In the Cathedral she suffers nightmares about a race called the "Shadows", who exist in a parallel Brane to our own. Their universe has been consumed by a rogue terraforming agent, and they are trying to join Rashmika's. They had shown the Scuttlers, the long-extinct inhabitants of Hela, how to build a machine that could bring them across. In return, they would destroy the Inhibitors. However, the Inhibitors allegedly destroyed the Scuttlers first.

Meanwhile, the Nostalgia for Infinity makes its presence known to Hela and offers to protect it (Quaiche has been asking various lighthuggers for protection). Quaiche agrees and sends "delegates" onto the ship, who are actually soldiers. They attempt to take the ship, but the crew defeats them. Quaiche holds Khouri and Vasko hostage, as well as Rashmika (who is actually Aura). He reveals he actually wants the ship to change Hela's rotation with its engines to stop it spinning; this will permit him to keep watching Haldora eternally, without the need for moving Cathedrals. Brannigan agrees and lands, but not before he deploys a Cache Weapon on Haldora and destroys its exterior, revealing it to be the Shadows' transport mechanism.

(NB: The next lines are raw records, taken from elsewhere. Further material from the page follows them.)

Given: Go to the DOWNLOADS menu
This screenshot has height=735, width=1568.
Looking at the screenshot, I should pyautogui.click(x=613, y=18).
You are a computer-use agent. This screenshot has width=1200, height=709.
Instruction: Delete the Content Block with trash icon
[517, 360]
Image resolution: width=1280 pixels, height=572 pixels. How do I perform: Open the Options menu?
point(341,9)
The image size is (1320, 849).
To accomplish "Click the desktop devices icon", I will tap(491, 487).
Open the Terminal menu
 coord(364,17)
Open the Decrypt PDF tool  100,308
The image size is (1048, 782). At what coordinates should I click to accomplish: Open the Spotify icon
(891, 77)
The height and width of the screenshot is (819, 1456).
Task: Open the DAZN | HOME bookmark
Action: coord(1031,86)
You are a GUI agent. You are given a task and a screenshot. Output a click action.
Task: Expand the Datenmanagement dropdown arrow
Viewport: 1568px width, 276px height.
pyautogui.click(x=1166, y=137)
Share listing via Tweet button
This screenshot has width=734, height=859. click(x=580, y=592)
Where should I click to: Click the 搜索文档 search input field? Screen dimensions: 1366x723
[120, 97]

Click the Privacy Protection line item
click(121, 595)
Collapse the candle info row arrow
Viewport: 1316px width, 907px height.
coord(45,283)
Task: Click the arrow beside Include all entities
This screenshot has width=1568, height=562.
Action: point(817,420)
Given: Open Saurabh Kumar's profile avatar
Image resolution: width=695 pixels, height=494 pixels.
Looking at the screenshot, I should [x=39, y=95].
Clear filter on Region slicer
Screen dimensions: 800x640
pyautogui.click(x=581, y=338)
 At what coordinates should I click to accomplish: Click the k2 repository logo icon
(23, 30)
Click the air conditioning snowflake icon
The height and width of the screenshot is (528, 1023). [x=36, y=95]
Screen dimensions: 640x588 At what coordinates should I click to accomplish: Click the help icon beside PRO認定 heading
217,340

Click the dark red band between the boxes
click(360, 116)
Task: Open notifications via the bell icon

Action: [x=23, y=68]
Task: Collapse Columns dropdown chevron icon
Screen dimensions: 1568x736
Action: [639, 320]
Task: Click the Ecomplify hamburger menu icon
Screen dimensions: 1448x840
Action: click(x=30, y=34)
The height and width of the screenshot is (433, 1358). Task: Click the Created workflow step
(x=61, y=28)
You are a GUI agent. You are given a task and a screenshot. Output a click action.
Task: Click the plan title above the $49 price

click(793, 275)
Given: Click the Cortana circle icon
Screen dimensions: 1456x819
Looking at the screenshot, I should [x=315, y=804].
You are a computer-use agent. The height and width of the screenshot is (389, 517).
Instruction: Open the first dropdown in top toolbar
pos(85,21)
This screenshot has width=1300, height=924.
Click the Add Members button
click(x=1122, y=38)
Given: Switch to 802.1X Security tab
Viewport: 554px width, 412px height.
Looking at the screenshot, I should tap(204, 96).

Quaiche and Grelier (his right-hand man) leave with Aura, but Quaiche panics and dies falling from the shuttle, whilst Grelier is killed by Brannigan's hypometric weapon when he tries to hold Aura hostage. The soldiers of the Cathedrals overwhelm Brannigan and destroy him. Scorpio arrives and rescues Aura, who suggests they take the Scrimshaw suit (now a prison for the Shadows' digital envoy), but Scorpio advises against doing so; Remontoire has shown him a shard of material from Ararat, which matches similar ones found on Hela. He believes that the race that made them also killed the Scuttlers for talking to the Shadows. They leave the Scrimshaw suit and retreat as the Cathedral is destroyed. As they walk away, Khouri asks Scorpio why he saved the shuttle in the Yellowstone system and it is implied that he saw her husband, Fazil, was on the passenger manifest.

===3125===

The prologue and epilogue of the novel are both set in roughly 3125, four hundred years after the rest of the book.

====Prologue====

An unnamed woman and her guardian are standing on the surface of a Pattern Juggler planet which is being evacuated. The woman agrees with her guardian to spend one more hour before returning to their ship. She stares up towards the stars and has the machinery in her clothing magnify one of them, revealing it to be colored green.

====Epilogue====

The epilogue reveals that the woman is in fact an older version of Aura (with her guardian implied to be Scorpio), reflecting on the events that happened after the battle on Hela. Scorpio turned out to be right; the race - known as the Nestbuilders - that wiped out the Scuttlers had been watching humanity and aided them. The Nestbuilders advised humanity to hide with them between the stars, but the humans instead used Nestbuilder weaponry to defeat the Inhibitors and cleanse human space of them. However, in doing so, they created a greater problem: the so-called "Greenfly" machines, self-replicating terraformers programmed to destroy every object in a solar system and reorganize them into trillions of vegetation-filled habitats that orbit the local star (behavior that is exactly the same as the threat described by the Shadows). The Inhibitors had kept them in check, but without the Inhibitors, the Greenfly are now out of control. Nothing the humans or Nestbuilders can do has stopped them. As such, humanity is evacuating towards the Pleiades. Aura reminisces on the decision she made not to invoke the Shadows. She decides that, before she returns to the ship, she will swim with the Pattern Jugglers and warn the people they have assimilated about what is coming. She enters the ocean as the novel ends.

The Greenfly threat is described in detail in the short story "Galactic North", from its origins until the year 40,000, by which time it has spread to such an extent that humans are forced to abandon the Milky Way Galaxy.

== Reception ==
Publishers Weekly said that Absolution Gap "fulfills all the staggering promise of the earlier books, and then some", arguing that the "Cinematic imagery and strong characters ably carry this juggernaut of a story, with Big Ideas strewn about like pebbles on a beach."